# TASK PROMPT
Report all lines from the entries below in which "card" appears.

---- GIVEN RECORDS

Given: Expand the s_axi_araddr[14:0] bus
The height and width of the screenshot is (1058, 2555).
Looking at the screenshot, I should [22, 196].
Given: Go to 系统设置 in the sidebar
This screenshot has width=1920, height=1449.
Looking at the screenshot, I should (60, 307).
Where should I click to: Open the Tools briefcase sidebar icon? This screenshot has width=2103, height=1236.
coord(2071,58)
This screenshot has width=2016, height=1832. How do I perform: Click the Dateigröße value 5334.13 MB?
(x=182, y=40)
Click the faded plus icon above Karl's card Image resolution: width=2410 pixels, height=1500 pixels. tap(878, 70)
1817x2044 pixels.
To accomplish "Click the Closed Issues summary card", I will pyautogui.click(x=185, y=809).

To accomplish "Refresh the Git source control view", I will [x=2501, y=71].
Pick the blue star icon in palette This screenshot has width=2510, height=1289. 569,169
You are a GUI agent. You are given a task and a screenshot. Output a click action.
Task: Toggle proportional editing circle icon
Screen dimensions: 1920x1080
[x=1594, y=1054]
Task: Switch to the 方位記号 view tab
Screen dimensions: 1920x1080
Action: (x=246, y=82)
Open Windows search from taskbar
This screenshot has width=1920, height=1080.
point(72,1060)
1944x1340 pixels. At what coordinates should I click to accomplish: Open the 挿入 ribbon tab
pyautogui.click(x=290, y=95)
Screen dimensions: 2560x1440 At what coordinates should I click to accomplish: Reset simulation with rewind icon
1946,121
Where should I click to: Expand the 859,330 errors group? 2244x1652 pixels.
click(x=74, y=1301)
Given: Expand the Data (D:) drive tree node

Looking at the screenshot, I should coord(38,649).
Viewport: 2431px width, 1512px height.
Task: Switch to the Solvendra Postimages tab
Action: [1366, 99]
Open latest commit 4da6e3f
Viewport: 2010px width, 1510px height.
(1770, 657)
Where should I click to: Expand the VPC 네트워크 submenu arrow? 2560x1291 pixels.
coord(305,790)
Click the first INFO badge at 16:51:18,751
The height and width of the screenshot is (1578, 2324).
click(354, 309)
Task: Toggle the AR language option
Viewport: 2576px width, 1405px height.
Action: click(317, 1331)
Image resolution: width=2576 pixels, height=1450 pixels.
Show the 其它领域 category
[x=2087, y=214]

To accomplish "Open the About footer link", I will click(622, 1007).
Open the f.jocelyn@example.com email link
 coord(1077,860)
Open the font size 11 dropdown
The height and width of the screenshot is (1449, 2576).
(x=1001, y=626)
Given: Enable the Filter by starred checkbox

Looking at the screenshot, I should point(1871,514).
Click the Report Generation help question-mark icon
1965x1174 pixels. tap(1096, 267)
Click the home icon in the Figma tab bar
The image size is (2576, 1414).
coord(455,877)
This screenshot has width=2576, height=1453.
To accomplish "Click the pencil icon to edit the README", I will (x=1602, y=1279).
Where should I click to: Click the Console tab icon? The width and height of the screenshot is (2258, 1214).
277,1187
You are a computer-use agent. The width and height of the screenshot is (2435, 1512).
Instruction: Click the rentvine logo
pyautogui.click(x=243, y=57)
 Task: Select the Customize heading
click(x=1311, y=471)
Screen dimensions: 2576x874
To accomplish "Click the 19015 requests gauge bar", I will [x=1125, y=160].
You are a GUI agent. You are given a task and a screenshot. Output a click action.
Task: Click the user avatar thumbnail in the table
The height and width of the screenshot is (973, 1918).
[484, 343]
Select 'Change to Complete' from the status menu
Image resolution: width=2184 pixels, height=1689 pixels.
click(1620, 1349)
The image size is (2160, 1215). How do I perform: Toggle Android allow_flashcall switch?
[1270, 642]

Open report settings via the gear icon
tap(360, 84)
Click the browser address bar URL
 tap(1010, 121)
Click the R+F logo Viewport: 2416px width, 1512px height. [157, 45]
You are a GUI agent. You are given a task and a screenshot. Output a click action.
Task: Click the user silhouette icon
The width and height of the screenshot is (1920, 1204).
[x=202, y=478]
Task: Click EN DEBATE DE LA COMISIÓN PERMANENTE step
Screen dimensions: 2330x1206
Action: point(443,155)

--------

# SOLUTION TO THE PROBLEM
Click the faded plus icon above Karl's card Image resolution: width=2410 pixels, height=1500 pixels. tap(878, 70)
To accomplish "Click the Closed Issues summary card", I will pyautogui.click(x=185, y=809).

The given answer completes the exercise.